**Texto**:

Mas a perspectiva de uma guerra civil não poupa a Europa. De Nice a Viena, as
ruas e as praças da Europa são o teatro de um conflito religioso que poderia, repentinamente,
envolver as periferias das grandes cidades, segundo o dramático quadro pintado
pelo jornalista Laurent Obertone no seu romance Guerilla: le temps des
barbares (Ring, Paris 2019). Ao lado da guerra assimétrica, que poderia ser
provocada por uma súbita revolta das periferias urbanas, os analistas também
preveem o retorno dos «conflitos simétricos», com a possibilidade de
guerras de Estados contra Estados. O governo de Paris, por exemplo, tem
relações cada vez mais conflituosas com a Turquia de Erdogan, mas também com a
China, especialmente depois do que aconteceu na Nova Caledónia, onde, no
referendo secessionista de 4 de Outubro, a população votou para permanecer
francesa, recusando-se a entrar na órbita chinesa. Mas a China comunista não
desiste do expansionismo no Pacífico, da mesma forma que poderia aproveitar o
caos nos Estados Unidos para tentar invadir, senão todo o território da ilha de
Taiwan, pelo menos algumas das ilhas que dela dependem. Como responderiam Joe
Biden ou Donald Trump?
Mas o mundo também está em guerra contra um inimigo invisível que apareceu no
início de 2020: uma guerra biológica que se soma à guerra política, cultural e
psicológica já em curso. A pandemia do Coronavírus está a desestabilizar o
Ocidente e poderia provocar o seu colapso social. Por outro lado, o Papa
Francisco, em vez de tentar compreender os planos divinos na história, parece
acelerar a catástrofe com os apelos a um mundo utópico desprovido de identidade
religiosa e de raízes nacionais, que marcaria o aniquilamento da civilização
ocidental e cristã.

**Enunciado da tarefa**:
Segundo o texto, em que data se realizou o referendo secessionista na Nova Caledónia? Baseie-se exclusivamente no texto.

**Dados brutos**:

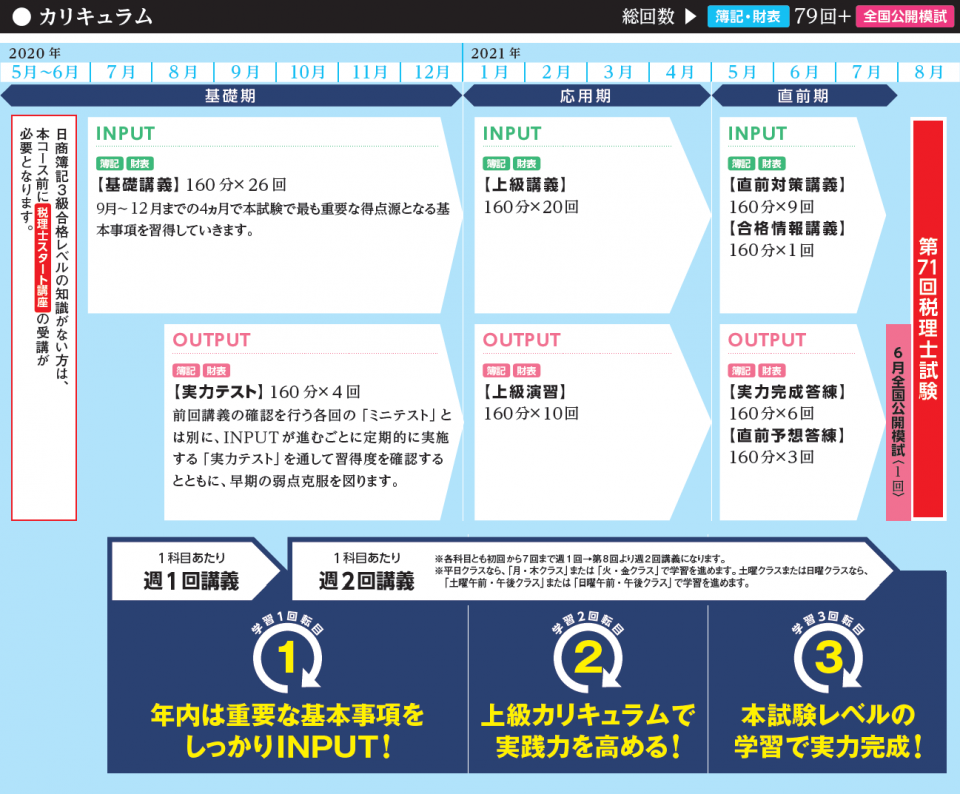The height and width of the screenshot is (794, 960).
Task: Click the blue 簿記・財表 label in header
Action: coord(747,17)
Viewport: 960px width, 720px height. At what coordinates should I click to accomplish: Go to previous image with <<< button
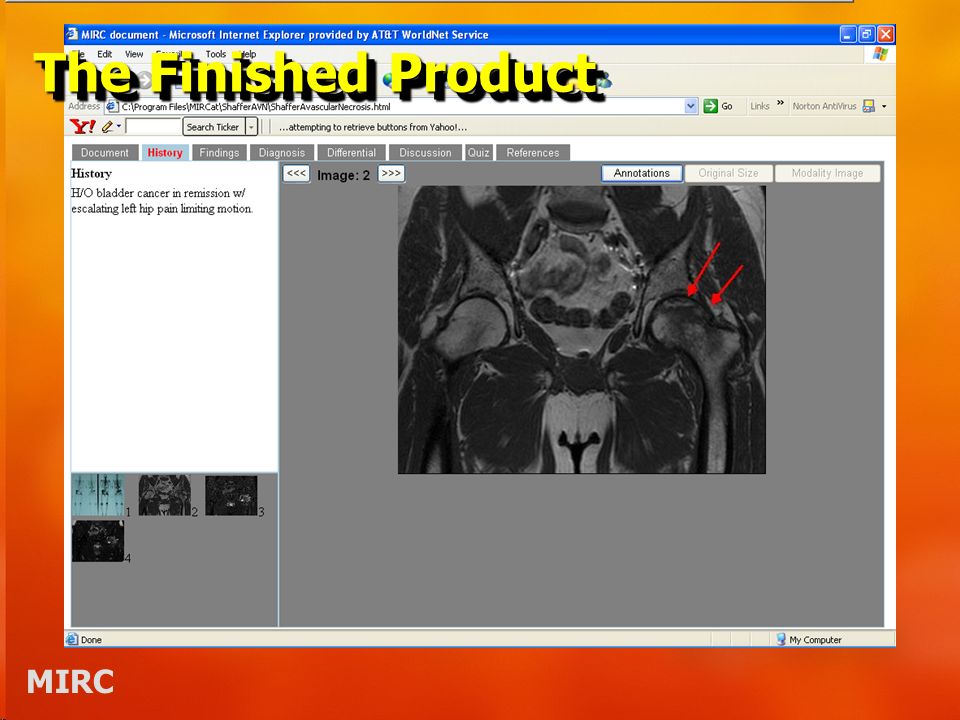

**Resolução**:
A 4 de Outubro.